AWS Database Blog
Build a real-time fraud detection solution using Amazon Neptune ML
Each year online businesses lose tens of billions of dollars due to fraud, which can take many forms. For example, fraudsters can obtain stolen credit card details and use them for unauthorized transactions. Therefore, detecting fraud and malicious behavior at the time of a transaction, such as when a user registers a new payment method, is necessary for working to prevent these fraud-related losses. The following diagram shows a fraud detection use case where a business predicts if a purchase request using a credit card is fraudulent or not based on data on known fraud.
In this post, we demonstrate how you can build a real-time fraud detection solution using Amazon Neptune ML. With Neptune ML, and in particular the real-time inductive inference capability, we can build solutions for businesses to provide real-time alerts regarding fraudulent transactions to help reduce their fraud loss and increase revenue.
With real-time inductive inference for Amazon Neptune ML, Neptune customers can get near real-time predictions on new data by using existing Neptune ML models without retraining their ML models each time. Additionally, they can train and deploy Neptune ML models faster and save costs by training on a representative sample of their graph data, and then deploying it to make predictions on any entity in the graph.
Machine learning (ML) based methods learn from data to create models that can robustly identify different fraud patterns and techniques that fraudsters use to mask their behavior and evade detection, at scale. Recently, a class of ML models called graph neural networks (GNN) has emerged as a powerful method for fraud detection. GNNs are trained on a graph representation of the interconnecting data, and they outperform traditional ML approaches that don’t directly utilize the connections between entities present in the graph.
Amazon Neptune is a fast, reliable, and fully-managed graph database service that makes it simple to build and run applications that work with highly connected datasets. Neptune ML is a feature of Neptune that enables users to automate the creation, management, and usage of GNN ML models using the graph data stored in Neptune. Neptune ML is built using Amazon SageMaker and Deep Graph Library, and it provides a simple and convenient mechanism for customers with graph data to build/train/maintain these models. Then, they can use the predictive capabilities of these models within a Gremlin or SPARQL query to predict elements or property values in the graph.

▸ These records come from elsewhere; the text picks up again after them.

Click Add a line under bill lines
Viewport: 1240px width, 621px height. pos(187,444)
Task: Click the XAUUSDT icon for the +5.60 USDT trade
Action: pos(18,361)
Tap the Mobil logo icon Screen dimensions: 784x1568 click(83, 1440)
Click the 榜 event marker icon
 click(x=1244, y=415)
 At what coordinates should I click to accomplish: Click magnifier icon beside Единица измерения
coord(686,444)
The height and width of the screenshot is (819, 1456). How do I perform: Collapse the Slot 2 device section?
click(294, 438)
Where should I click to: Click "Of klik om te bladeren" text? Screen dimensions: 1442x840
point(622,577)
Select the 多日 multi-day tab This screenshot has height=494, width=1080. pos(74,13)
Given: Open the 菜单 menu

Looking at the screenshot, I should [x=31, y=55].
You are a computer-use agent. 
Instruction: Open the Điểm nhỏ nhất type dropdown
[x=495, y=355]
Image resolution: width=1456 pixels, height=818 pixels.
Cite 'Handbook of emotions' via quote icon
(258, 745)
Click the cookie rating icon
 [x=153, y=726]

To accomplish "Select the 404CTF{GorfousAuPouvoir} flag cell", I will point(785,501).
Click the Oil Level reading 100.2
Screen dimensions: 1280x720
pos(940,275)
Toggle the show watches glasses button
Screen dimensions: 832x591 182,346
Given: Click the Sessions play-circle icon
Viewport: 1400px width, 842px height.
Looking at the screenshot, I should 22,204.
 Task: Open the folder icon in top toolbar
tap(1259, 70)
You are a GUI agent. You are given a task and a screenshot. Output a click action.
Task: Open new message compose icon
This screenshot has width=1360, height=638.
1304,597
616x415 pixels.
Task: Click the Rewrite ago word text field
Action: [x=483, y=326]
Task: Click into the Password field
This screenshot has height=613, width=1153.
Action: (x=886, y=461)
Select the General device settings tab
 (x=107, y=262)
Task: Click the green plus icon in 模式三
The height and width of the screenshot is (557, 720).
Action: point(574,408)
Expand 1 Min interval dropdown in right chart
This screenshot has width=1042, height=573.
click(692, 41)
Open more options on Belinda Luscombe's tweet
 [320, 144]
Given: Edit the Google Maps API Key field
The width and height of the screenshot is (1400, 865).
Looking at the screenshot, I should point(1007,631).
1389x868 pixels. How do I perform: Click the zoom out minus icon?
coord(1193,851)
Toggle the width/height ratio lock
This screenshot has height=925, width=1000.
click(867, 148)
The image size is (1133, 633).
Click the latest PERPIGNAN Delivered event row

With the release of Neptune version 18.104.22.168, Neptune ML supports real-time inductive inference, which applies data processing and model evaluation in real-time on new data. Previously, you needed to run an offline processor to process and compute predictions for new nodes or edges added to the graph database after training. However, with real-time inductive inference, you can get model predictions with graph queries as soon as new data is added to the database.
Building a real-time fraud detection solution with Neptune ML requires the following key components:
- The Fraud Graph Data Model – You must collect and transform your data into a graph data model in a format that you can load into Neptune.
- Machine Learning Task – You must formulate the fraud detection problem as a graph ML task that can be solved by Neptune ML.
- Machine Learning Workflow – You must follow the Neptune ML workflow to export the graph data, train the GNN model, and create the model inference endpoints.
- Making Predictions – Once the ML model is deployed to an inference endpoint, you can use graph queries to make the predictions on data that was originally in the graph, as well as newly added data.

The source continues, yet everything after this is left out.